> [Da svolgere]:
1. In base al testo, spiega perché John da tranquillo professore diventa uno stratega dell'evasione.
2. Nel testo, riscrivi il passo che comincia con "con Russell Crowe, Liam" e prosegue fino a "dei due protagonisti.", sostituendo "carcere" con "penitenziario".

> [Testo proposto]:
▼▼▼

19 luglio 2011

cinema


 

THE NEXT THREE DAYS

di Paul Haggis [USA Francia, 2010, 122′]

con Russell Crowe, Liam Neeson, Olivia Wilde, Elizabeth Banks

“Sei già troppo perfetto, non mi hai neanche mai chiesto se l’ho fatto, se l’ho uccisa?” Nella sala di visita del carcere, Lara (Elisabeth Banks) disillusa e rabbiosa rimprovera il marito John (Russell Crowe) di un eccesso di integrità, di irreprensibilità. Qualcosa che va al di là delle capacità umane. Il concetto di perfezione è evocato continuamente da Paul Haggis, regista di The Next Three Days. Il numero tre è presente nel titolo e tre sono sono i segmenti temporali in cui è divisa la pellicola. Ci vengono narrati gli ultimi tre anni, tre mesi e tre giorni della vita dei due protagonisti.
Il sistema giudiziario americano ha condannato sbrigativamente Lara per omicidio. La virtuosità e il coraggio del marito sono gli unici due appigli rimasti per recuperare la libertà. John ha letto negli occhi della moglie l’innocenza e la sua estraneità all’omicidio fin dal momento dell’arresto. L’ingiustizia e l’insopportabile lontananza dalla moglie lo spingono a trasformarsi da tranquillo professore in uno stratega dell’evasione.

The Next Three Days è un remake di Pour Elle, pellicola francese del 2008 di Fred Cavayé. Paul Haggis ripercorre un sentiero più volte battuto dal cinema americano. Questo eroe comune che spara, ruba i soldi a delinquenti di razza, guida e sfugge alla polizia come il miglior James Bond stona rispetto ai personaggi così veri e profondi visti in Crash, pellicola che era valsa al regista l’Oscar nel 2006.

Il film è costruito per tenere lo spettatore sospeso sul filo sottilissimo della tensione. Il ritmo non offre pausa e la telecamera non spreca inquadrature che non servano a tenerci incollati allo schermo. C’è però da sottolineare che non si riesce ad apprezzare alcuno sforzo del regista nel mettere in evidenza le capacità interpretative ed espressive degli attori che appaiono più come strumenti per far correre veloce la pellicola.

Marco Santarpia
 

In sala a Milano: AriAnteo Conservatorio 21 luglio, AriAnteo P.ta Venezia 2 settembre.

  

13 ASSASSINI

di Takashi Miike [Juusan-Nin No Shikaku, Giappone, Gran Bretagna, 2010, 120′]

con: Tsuyoshi Ihara, Yusuke Iseya, Kôji Yakusho, Takayuki Yamada, Goro Inagaki

Due spade che si incrociano, una contro l’altra, nell’attesa che una riesca a prevalere penetrando la carne del nemico. Due modi opposti di concepire il potere, anch’essi incrociati, anch’essi giunti al duello finale. E, infine, due uomini pronti a uccidere per i propri valori, separati l’uno dall’altro soltanto da un’affilata lama. Finisce più o meno in questo modo 13 assassini [Juusan-Nin No Shikaku, Giappone, Gran Bretagna, 2010, 120′] di Takashi Miike. «Comandare è comodo, ma è comodo solo per chi comanda», sentenzia Matsudaira (Goro Inagaki) prima dello scontro finale con Shinzaemon Shimoda (Kôji Yakusho).

▲▲▲

> [Materiale mostrato]:
▼▼▼

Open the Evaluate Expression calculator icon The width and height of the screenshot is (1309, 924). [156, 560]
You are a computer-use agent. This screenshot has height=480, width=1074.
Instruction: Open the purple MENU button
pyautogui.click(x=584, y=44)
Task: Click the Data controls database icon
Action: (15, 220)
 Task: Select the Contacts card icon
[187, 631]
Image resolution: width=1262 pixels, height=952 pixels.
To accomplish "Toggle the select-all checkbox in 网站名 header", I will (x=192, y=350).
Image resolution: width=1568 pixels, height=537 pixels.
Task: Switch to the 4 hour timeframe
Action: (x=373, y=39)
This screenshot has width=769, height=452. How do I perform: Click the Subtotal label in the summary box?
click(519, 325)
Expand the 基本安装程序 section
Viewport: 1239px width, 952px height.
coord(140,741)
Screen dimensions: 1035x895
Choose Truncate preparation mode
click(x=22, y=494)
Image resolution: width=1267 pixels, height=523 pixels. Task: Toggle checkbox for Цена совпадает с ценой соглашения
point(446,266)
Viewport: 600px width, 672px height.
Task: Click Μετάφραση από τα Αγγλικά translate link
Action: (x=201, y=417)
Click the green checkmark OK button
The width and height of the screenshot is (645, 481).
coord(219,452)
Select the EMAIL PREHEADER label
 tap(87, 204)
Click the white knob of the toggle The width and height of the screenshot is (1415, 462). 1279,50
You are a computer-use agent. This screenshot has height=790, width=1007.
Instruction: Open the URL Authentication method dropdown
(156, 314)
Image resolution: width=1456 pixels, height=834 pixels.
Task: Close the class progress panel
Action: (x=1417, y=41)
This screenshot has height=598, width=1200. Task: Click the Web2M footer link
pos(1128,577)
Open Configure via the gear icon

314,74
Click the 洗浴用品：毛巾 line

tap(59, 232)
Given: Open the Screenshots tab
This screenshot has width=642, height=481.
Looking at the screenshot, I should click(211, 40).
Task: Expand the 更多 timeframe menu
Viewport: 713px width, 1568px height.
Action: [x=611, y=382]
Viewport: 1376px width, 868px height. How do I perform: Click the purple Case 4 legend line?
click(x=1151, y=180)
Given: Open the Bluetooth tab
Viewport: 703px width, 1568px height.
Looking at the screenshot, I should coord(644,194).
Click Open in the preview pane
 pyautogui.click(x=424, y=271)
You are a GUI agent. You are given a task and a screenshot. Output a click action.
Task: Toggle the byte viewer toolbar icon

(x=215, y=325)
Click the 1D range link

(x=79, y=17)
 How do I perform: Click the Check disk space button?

▲▲▲

> [Risultati in ordine]:
1. A spingerlo a questo cambiamento sono l'ingiustizia e l'insopportabile lontananza dalla moglie Lara. Il sistema giudiziario americano l'ha condannata sbrigativamente per omicidio.

2.
con Russell Crowe, Liam Neeson, Olivia Wilde, Elizabeth Banks

“Sei già troppo perfetto, non mi hai neanche mai chiesto se l’ho fatto, se l’ho uccisa?” Nella sala di visita del penitenziario, Lara (Elisabeth Banks) disillusa e rabbiosa rimprovera il marito John (Russell Crowe) di un eccesso di integrità, di irreprensibilità. Qualcosa che va al di là delle capacità umane. Il concetto di perfezione è evocato continuamente da Paul Haggis, regista di The Next Three Days. Il numero tre è presente nel titolo e tre sono sono i segmenti temporali in cui è divisa la pellicola. Ci vengono narrati gli ultimi tre anni, tre mesi e tre giorni della vita dei due protagonisti.